Fue al poco de aparecer las primeras luces, emprendiendo un día su cotidiana caminata, cuando le pareció entrever, a través de sus enrojecidos ojos legañosos, cómo el desértico horizonte se veteaba con un azul resplandeciente. Se le antojó una de sus muchas alucinaciones pues se le asemejaba a un desplome del cielo sobre la línea del horizonte que fluctuaba con el fragor de la hecatombe; el colorido de la inminencia del desastre.

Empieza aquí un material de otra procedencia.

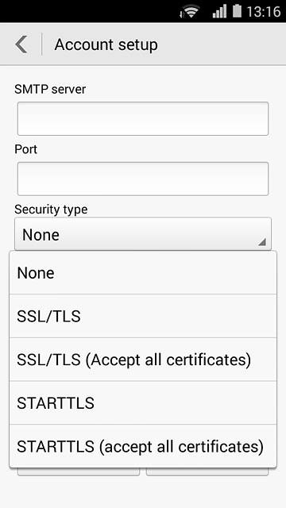This screenshot has height=508, width=286.
Task: Tap the Security type label
Action: (x=51, y=210)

Avivó la torpedad de su paso mientras el golpeteo de su corazón armonizaba su ansiedad. Poco a poco, y olvidando ese día la observancia de los cielos, se halló con un mar índigo, repleto de desechos y con un epitelio de peces muertos, que se mecía perezosamente hasta dejarse sobre la arena de una pequeña playa.

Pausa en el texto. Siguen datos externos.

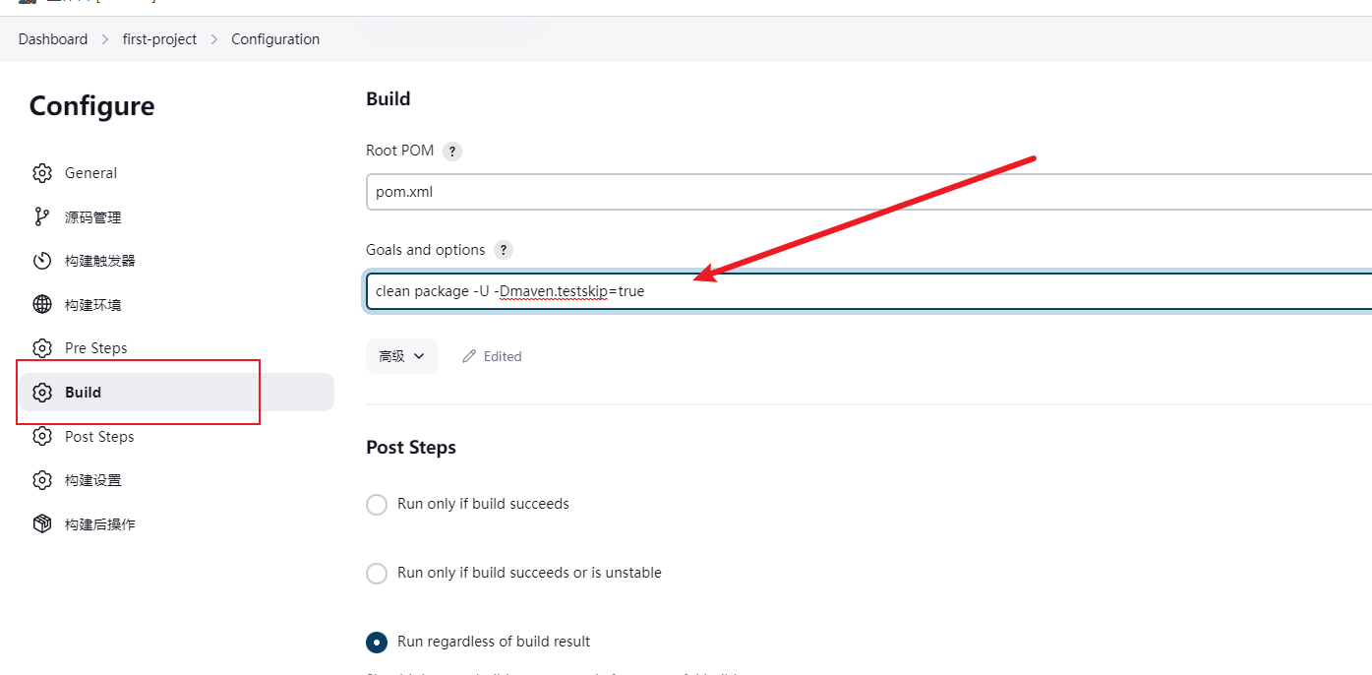
Task: Click the 源码管理 branch icon
Action: (41, 217)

Encallado en la arena, un barco pesquero oxidado ofrecía su sombra a una figura humana que miraba el vaivén del mar sentada sobre la arena con los brazos apoyados sobre sus rodillas.
Lagrimeando de emoción, él se acercó con todo su empuje a la persona, ayudándose con las manos para imprimir más velocidad. Era una mujer. Sus pechos desnudos, caídos hasta cerca del ombligo, le redescubrieron una sensación que tenía olvidada.
- ¡Hola!
Gritó cerca de ella, tratando de sonreír y sorprendiéndose del timbre de su propia voz.
La mujer le miró despaciosamente y le hizo una seña incoherente, después siguió clavada en la balsa ponzoñosa del mar. La brisa marina traía un hedor insoportable a podredumbre.
- Creo que me llamo Turmo -dijo él, poniéndose junto a ella a la sombra del barco.
La mujer volvió a mirarle de frente unos segundos y, sin pronunciar palabra, regresó a su observación. Tenía los ojos claros, enrojecidos y secos como él, y un cabello largo y enmarañado sujeto con una cinta de cuero. Llevaba puesto un pantalón corto deshilachado sobre unas piernas huesudas y bronceadas hasta la negritud. De espaldas, los dos cuerpos, eran un montón de pellejo y sobresalientes huesos.
- Espero que la respuesta venga por el mar -farfulló ella desde su boca casi desdentada.
Él también se puso a escudriñar el mar y el cielo brumoso que techaba la lejanía de las aguas.
- Yo hasta ahora sólo observaba el cielo. -añadió él, pasando su brazo sobre los hombros de ella.
La mujer se volvió hacia él ligeramente y, tras unos instantes, le enlazó su breve cintura. Después siguieron mirando al mar, apoyadas las cabezas entre sí y esbozando frases por el mero hecho de escucharse tras mucho tiempo.